Lanre is the president/CEO of the Sickle Cell Awareness Group of Ontario (SCAGO) and the founding president/CEO of the Sickle Cell Disease Association of Canada (SCDAC). Under her leadership, Sickle Cell Disease (SCD) achieved a new level of visibility and recognition in Canada as her advocacy work resulted in improved patient access to life-saving and disease-modifying therapies.
A few of the achieved feats included an impeccable national research program, provincial SCD groups coming together, the inclusion of SCD in the newborn screening program of most provinces, drug approval, and the enactment of June 19th as the National Sickle Cell Awareness Day.
She is also a co-founder and the immediate past president/CEO of the Global Alliance of Sickle Cell Disease Organizations (GASCDO). In this role, she supported the foundational work essential to the formation and continuity of the organization.
During her tenure, the GASCDO achieved strong recognition within the global SCD community through partnerships with patients and their caregivers, patient organizations, care providers, hospitals, care provider institutions, and the industry. She also established programs such as the Global Sickle Cell Disease Family Network and disease-modifying webinars to support SCD families no matter where they live in the world.
GASCDO’s first awareness campaign, dubbed “SCD in My Language” was Lanre’s brainchild among other laudable feats.
Lanre also served as the chair of, Network of Rare Blood Disorder Organizations; member of, National Liaison Committee of the Canadian Blood Services; board member, Black Health Alliance; Chair, Governance Committee of the Sickle Cell Disease Association of Canada, and board member, Kerry’s Place.

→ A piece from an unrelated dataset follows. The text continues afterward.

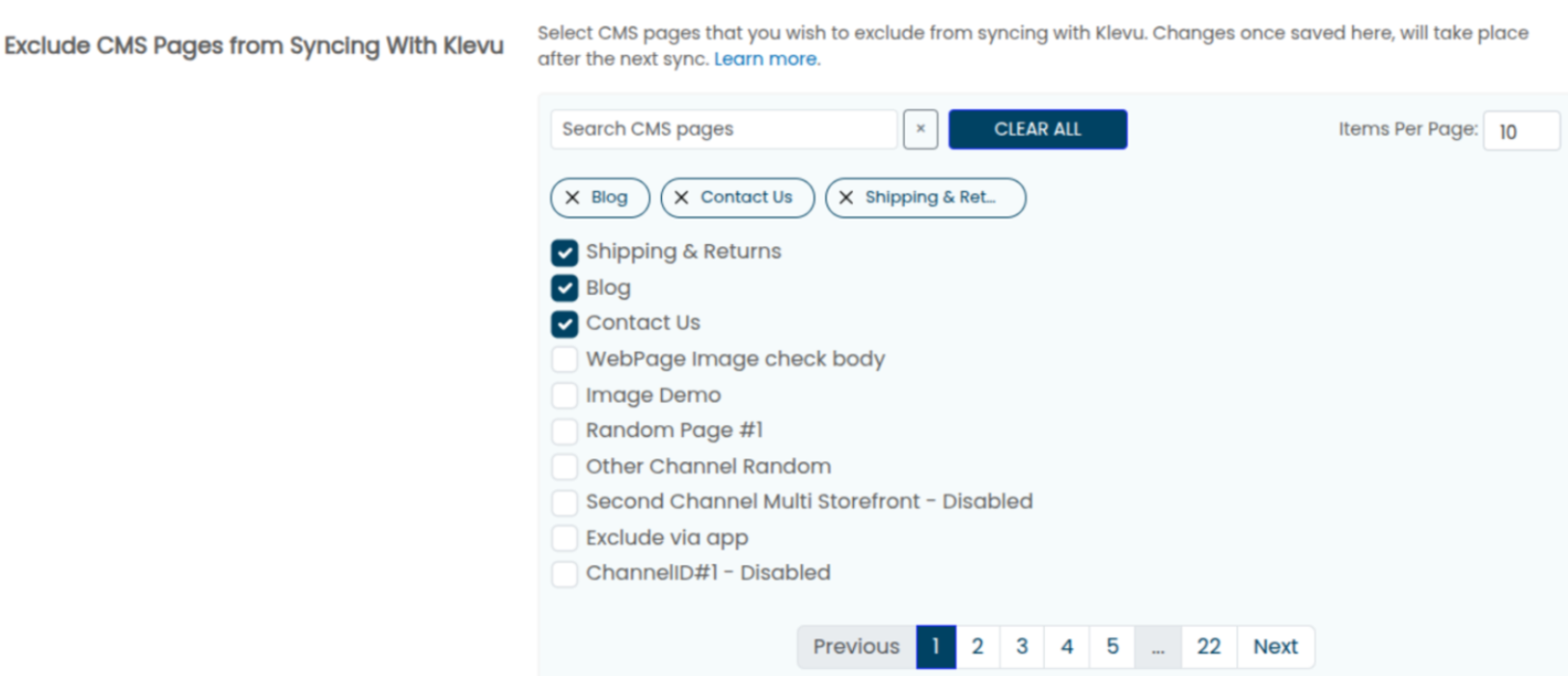The image size is (1568, 676).
Task: Remove the Contact Us tag chip
Action: [x=681, y=198]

Furthermore, the Ontario Hemoglobinopathy Patient Association (OHPA) and the Racialized Health Initiative Working Group (RHIWP) are two of the informal groups orchestrated by Lanre in order to address disparities in care, equity, diversity, and inclusion.
Lanre is nationally and internationally respected for proven leadership, ability in patient advocacy and support, patient engagement and relations, conflict resolution, organizational governance, compliance, and program development.

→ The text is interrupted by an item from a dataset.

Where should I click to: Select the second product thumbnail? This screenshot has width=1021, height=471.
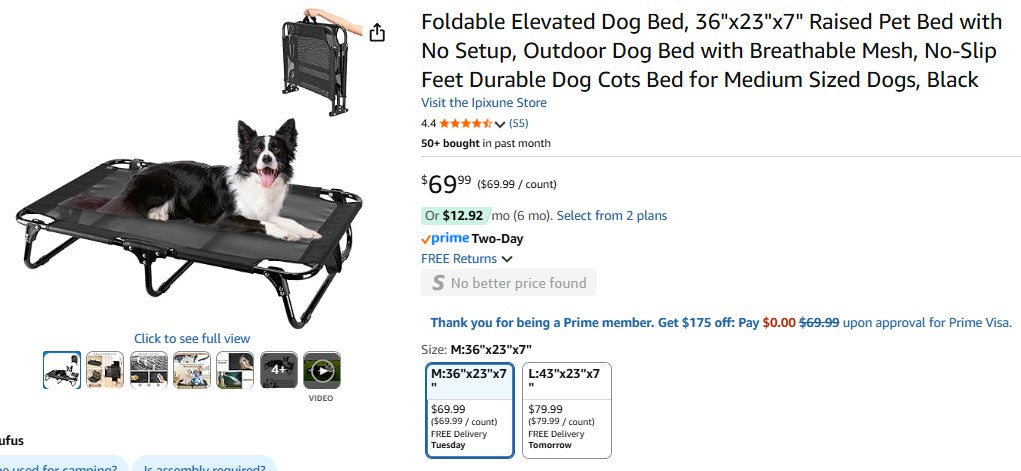(105, 370)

She has led and co-investigated research studies and received numerous awards including the Senate Canada 150 Award, 100 Accomplished Black Canadian (ABC) Women Award, and most recently, the Meritorious Service Medal (MSM) conferred by the Governor-General of Canada, Her Excellency, the Right Honourable Julie Payette.
Her passion for sickle cell advocacy stems from a personal instance hitting close to home. In the late ’90s, her brother, Sunday Afolabi, suffered from avoidable and treatable complications of Hemoglobin SS disease (Sickle Cell Disease) – leading to his preventable, premature death. This propelled within her, a passionate interest in patient quality-assessed care. From that time on, she immersed herself in community health advocacy and research initiatives.